My gym is in a hotel, and we have grown to love german tourists as they consider it acceptable to enter the sauna topless (the birds that is), i nearly choked when i seen the mother walk in, followed by her 18ish year old daughter, both of them with their fun bags on full show. Lets just say they diddnt last long with all the peering eyes :lol:

Any one know what thats all about? Ze germans love to get ze boobies out?


----------



## UKLifter88 (Sep 19, 2011)

My local sauna is mixed sex but they do have "ladies only" for about an hour each day


----------



## ukiwi girl (Feb 23, 2010)

I go to David Lloyd for sauna etc - is mixed. It can be annoying that guys think they can hit on you when you just want to relax and chill out!


----------



## irishdude (Sep 26, 2009)

RelaxTheBody said:


> My gym is in a hotel, and we have grown to love german tourists as they consider it acceptable to enter the sauna topless (the birds that is), i nearly choked when i seen the mother walk in, followed by her 18ish year old daughter, both of them with their fun bags on full show.
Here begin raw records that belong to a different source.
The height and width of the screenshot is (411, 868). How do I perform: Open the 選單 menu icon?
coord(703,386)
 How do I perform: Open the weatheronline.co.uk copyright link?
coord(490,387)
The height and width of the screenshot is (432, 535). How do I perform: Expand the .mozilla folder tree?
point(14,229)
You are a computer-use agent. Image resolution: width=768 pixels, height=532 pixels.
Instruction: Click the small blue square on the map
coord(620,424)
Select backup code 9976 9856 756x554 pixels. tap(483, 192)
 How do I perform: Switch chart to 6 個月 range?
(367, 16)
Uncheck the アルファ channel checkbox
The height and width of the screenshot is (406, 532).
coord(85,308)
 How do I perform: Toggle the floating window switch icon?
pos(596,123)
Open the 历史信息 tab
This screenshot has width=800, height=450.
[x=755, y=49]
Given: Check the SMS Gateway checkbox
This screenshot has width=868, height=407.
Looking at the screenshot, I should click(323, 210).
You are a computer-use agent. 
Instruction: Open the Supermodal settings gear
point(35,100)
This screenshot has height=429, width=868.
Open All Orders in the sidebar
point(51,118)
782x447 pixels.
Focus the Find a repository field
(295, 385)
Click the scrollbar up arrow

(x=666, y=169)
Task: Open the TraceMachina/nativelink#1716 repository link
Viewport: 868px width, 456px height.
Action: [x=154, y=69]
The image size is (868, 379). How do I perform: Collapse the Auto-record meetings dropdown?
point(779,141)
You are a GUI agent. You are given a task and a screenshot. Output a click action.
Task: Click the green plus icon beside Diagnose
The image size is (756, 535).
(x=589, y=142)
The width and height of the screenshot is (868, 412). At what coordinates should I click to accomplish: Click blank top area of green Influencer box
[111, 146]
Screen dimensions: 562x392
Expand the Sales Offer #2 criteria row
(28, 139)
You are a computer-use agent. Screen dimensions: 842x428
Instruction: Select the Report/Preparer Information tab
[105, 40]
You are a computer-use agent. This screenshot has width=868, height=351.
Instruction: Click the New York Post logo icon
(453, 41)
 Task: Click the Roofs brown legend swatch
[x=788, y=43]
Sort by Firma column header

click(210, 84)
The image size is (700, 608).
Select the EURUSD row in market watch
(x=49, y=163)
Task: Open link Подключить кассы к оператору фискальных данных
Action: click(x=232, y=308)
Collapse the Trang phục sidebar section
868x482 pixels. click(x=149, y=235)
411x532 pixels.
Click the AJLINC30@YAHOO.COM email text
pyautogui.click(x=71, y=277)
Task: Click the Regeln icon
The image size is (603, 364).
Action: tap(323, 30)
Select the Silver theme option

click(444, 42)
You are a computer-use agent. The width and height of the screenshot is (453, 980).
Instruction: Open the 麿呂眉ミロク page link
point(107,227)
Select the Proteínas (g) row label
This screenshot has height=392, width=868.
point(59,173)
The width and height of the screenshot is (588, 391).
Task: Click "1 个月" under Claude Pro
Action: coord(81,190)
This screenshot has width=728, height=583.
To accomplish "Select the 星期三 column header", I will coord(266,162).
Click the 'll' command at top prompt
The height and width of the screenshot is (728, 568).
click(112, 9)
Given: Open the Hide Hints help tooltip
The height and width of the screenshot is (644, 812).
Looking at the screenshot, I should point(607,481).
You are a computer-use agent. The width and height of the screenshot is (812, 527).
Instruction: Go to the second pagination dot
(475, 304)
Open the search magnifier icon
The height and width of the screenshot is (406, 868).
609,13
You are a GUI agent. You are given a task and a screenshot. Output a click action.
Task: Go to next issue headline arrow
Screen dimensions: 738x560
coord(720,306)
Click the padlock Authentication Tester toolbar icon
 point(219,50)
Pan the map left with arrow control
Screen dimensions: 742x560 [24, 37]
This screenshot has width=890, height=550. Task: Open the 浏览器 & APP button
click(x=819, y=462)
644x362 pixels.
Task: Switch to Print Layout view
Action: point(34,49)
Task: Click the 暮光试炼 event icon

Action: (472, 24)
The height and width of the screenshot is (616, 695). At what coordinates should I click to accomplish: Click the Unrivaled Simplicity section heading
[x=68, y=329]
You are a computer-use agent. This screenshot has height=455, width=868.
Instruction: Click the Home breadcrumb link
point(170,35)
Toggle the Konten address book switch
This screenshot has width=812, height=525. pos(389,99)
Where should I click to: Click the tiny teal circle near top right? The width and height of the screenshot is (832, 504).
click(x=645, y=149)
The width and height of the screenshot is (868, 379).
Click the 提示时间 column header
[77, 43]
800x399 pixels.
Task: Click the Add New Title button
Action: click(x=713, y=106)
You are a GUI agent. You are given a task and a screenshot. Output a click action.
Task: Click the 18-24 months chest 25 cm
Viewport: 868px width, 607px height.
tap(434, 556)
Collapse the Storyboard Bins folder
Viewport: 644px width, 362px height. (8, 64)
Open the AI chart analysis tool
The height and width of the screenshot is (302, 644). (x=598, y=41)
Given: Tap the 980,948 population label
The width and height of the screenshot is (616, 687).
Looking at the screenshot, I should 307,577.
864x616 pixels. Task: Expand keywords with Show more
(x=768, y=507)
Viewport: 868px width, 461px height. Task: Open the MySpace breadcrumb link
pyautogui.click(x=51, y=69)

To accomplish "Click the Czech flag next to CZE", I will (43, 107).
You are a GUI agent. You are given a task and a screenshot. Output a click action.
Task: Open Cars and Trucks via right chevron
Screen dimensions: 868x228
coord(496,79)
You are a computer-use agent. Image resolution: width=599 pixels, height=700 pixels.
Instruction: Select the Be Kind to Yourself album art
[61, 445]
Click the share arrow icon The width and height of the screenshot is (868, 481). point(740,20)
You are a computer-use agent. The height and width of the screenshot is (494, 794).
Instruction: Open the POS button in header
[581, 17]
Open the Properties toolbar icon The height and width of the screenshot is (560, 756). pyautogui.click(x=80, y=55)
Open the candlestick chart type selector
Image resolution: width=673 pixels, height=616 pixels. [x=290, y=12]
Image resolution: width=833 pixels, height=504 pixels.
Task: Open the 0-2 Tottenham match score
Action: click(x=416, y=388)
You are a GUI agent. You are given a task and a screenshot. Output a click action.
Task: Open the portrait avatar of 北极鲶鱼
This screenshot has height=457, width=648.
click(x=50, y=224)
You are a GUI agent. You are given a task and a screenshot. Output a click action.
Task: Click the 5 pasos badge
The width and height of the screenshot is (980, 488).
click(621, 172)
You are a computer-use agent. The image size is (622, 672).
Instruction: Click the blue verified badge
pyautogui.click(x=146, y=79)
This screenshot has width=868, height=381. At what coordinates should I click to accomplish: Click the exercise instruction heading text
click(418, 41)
Lets just say they diddnt last long with all the peering eyes :lol:
> 
> Any one know what thats all about? Ze germans love to get ze boobies out?


What can i say mate - there a lot more liberal here on the mainland. Lots of naturist beaches about and pretty normal to go to the sauna (sometimes mixed) totally starkers. Takes a bit of getting used to (we are prudes in UK and Ireland) but after a while it's no big deal. Get to see loads of t*ts and p*ssy but the novelty wears off. And they can see you too in the buff which can make you feel very self conscious.


----------



## Dorian Gray (Dec 5, 2011)

ukiwi girl said:


> I go to David Lloyd for sauna etc - is mixed. It can be annoying that guys think they can hit on you when you just want to relax and chill out!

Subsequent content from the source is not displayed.